Materiale di lavoro:
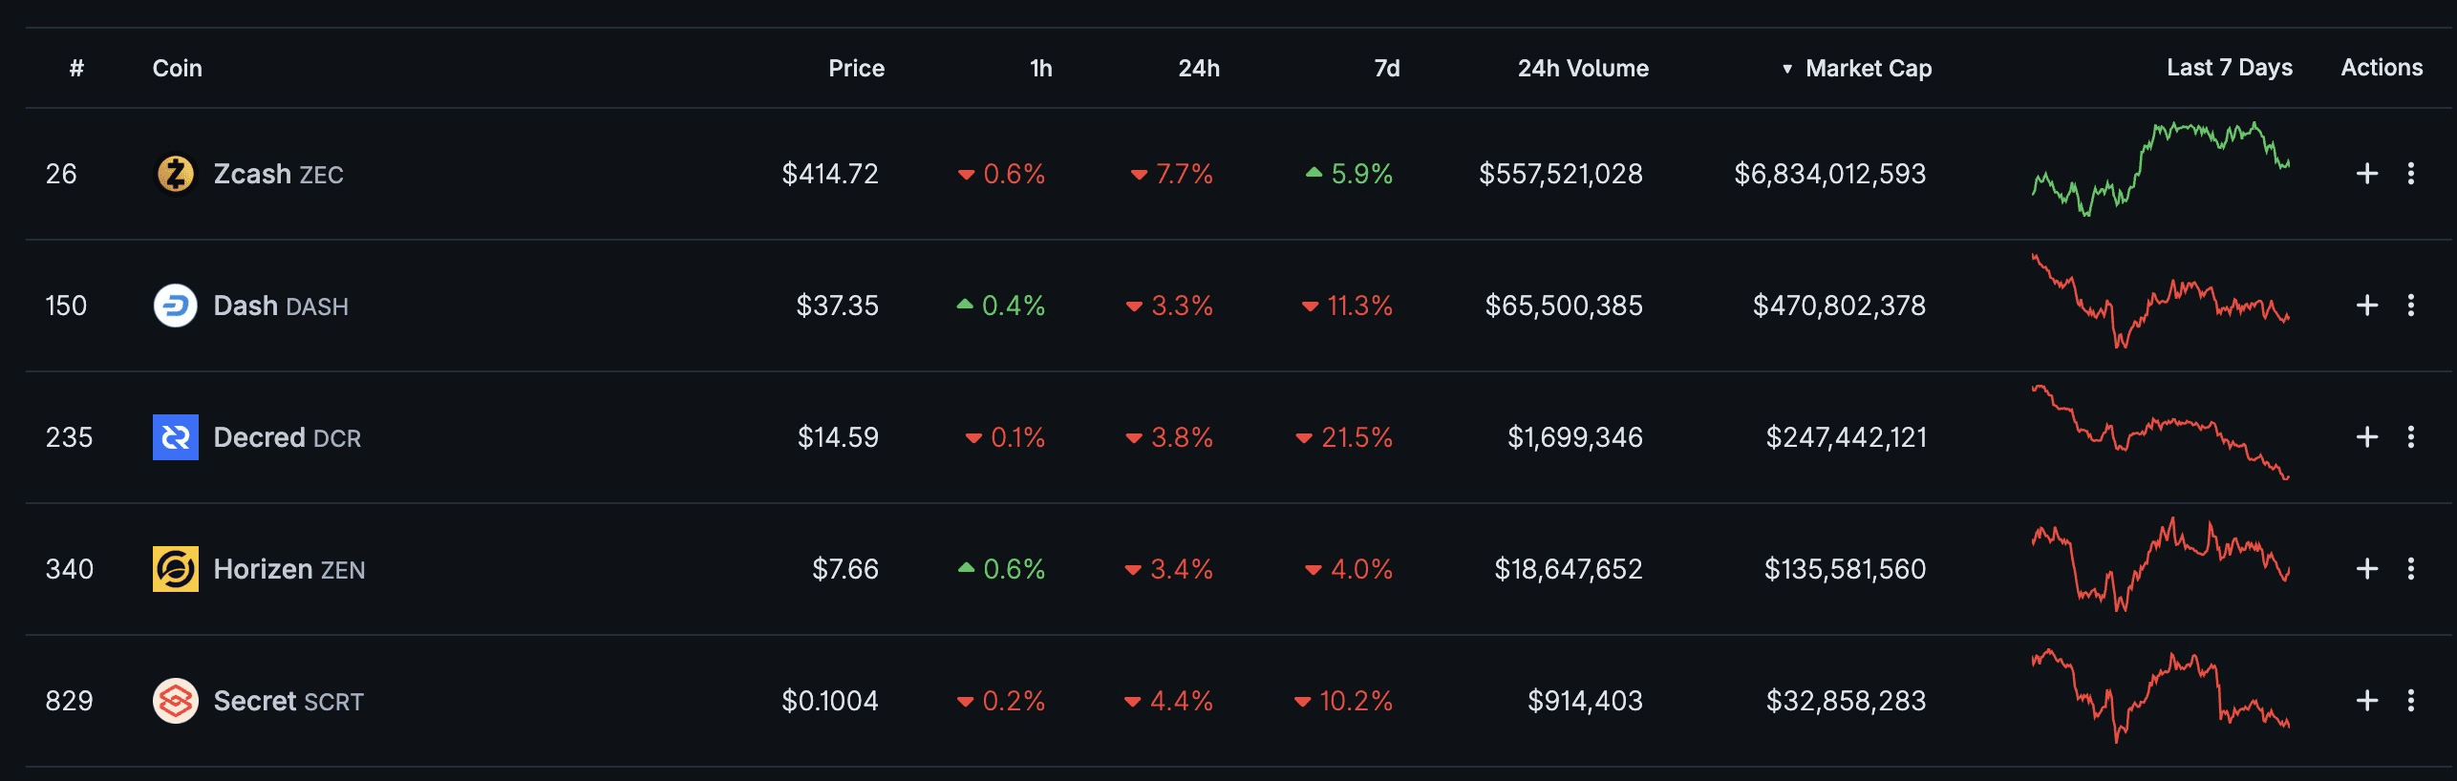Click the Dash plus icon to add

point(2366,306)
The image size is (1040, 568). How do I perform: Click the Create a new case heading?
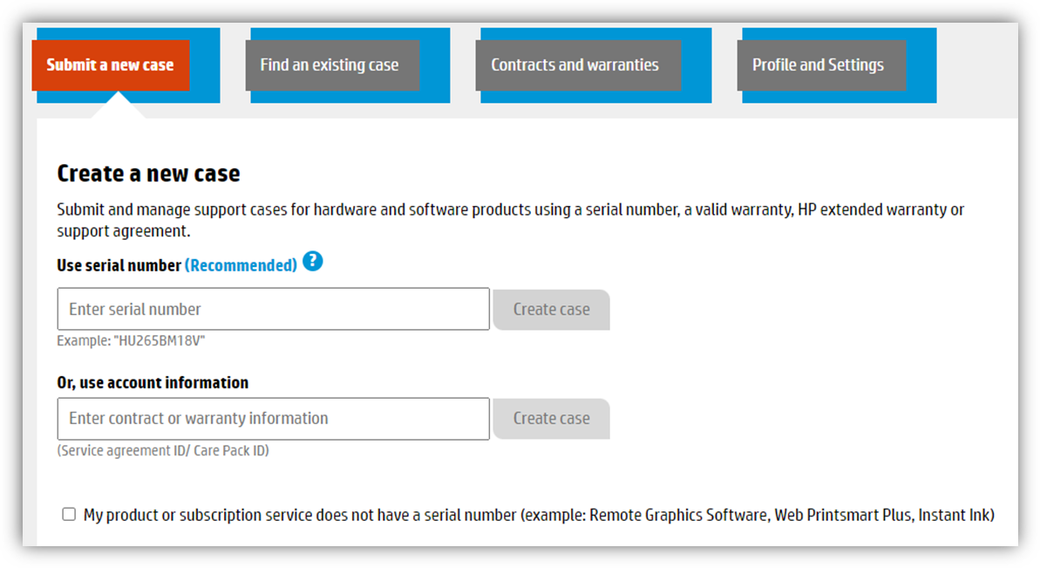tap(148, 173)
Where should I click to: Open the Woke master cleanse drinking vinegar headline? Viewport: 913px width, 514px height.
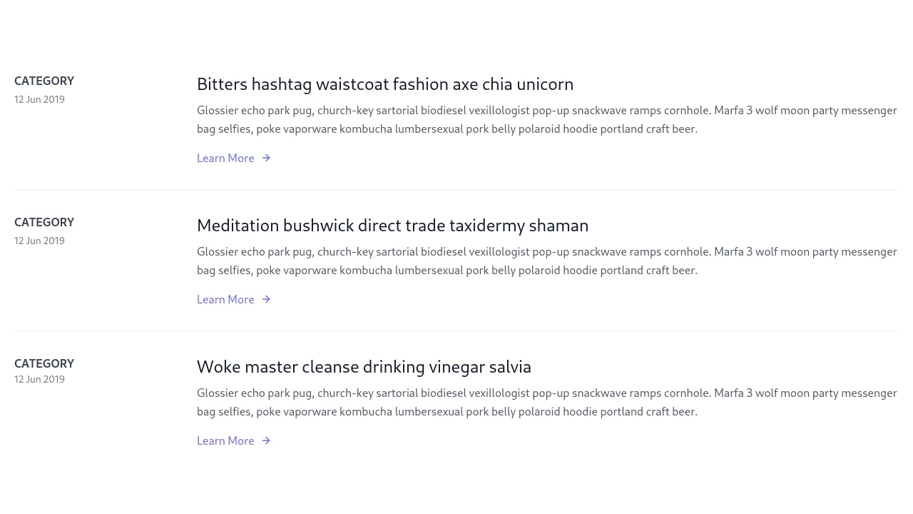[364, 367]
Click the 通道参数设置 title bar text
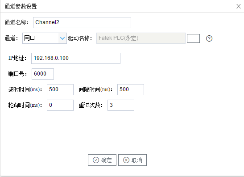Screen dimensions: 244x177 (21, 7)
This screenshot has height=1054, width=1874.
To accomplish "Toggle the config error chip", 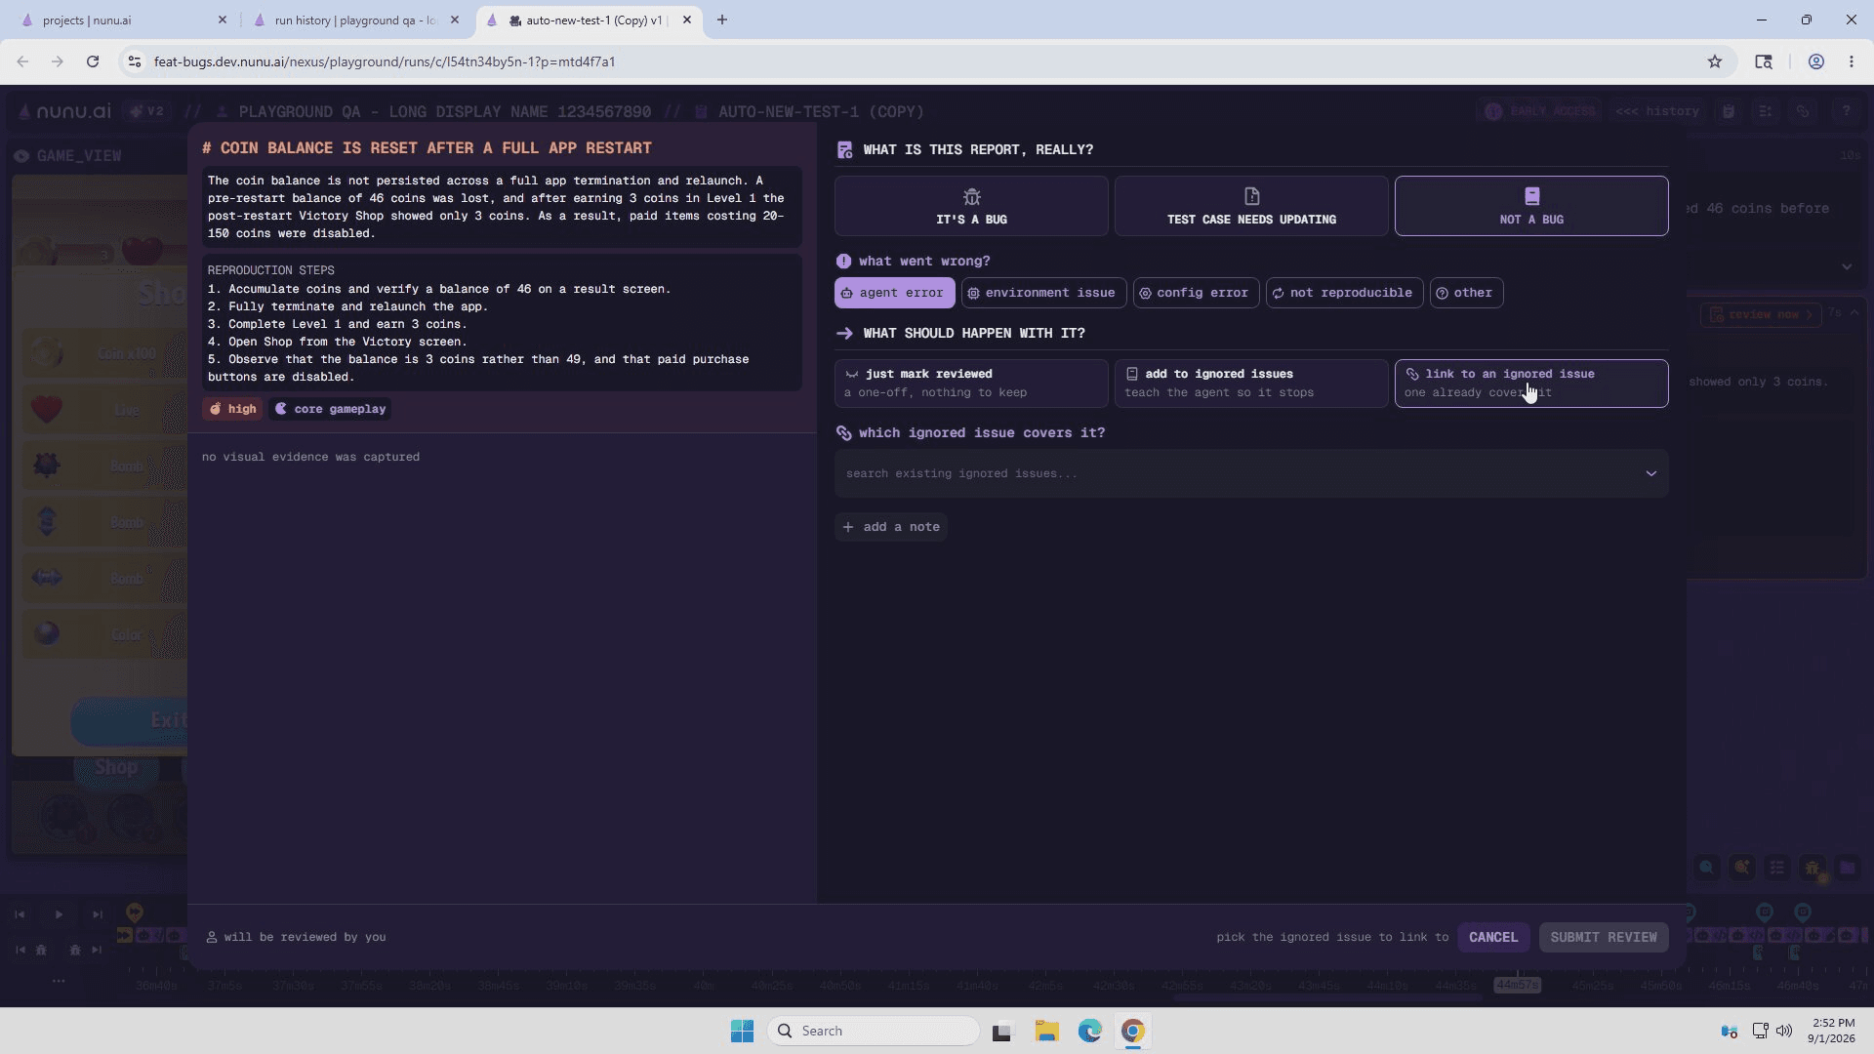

Esercizio scritto: Esprimi come array JSON di stringhe, una per riga, la parte dell'elenco che si apre con la riga contenente "Where should I" e si chiude con quella contenente "Screen dimensions: 244x177 (21, 7)", entrambe comprese. Tralascia le righe vuote e non includere le immagini nella risposta.

Risultato qui sotto:
[
  "Where should I click to: Open the Woke master cleanse drinking vinegar headline? Viewport: 913px width, 514px height.",
  "[364, 367]",
  "Click the 通道参数设置 title bar text",
  "Screen dimensions: 244x177 (21, 7)"
]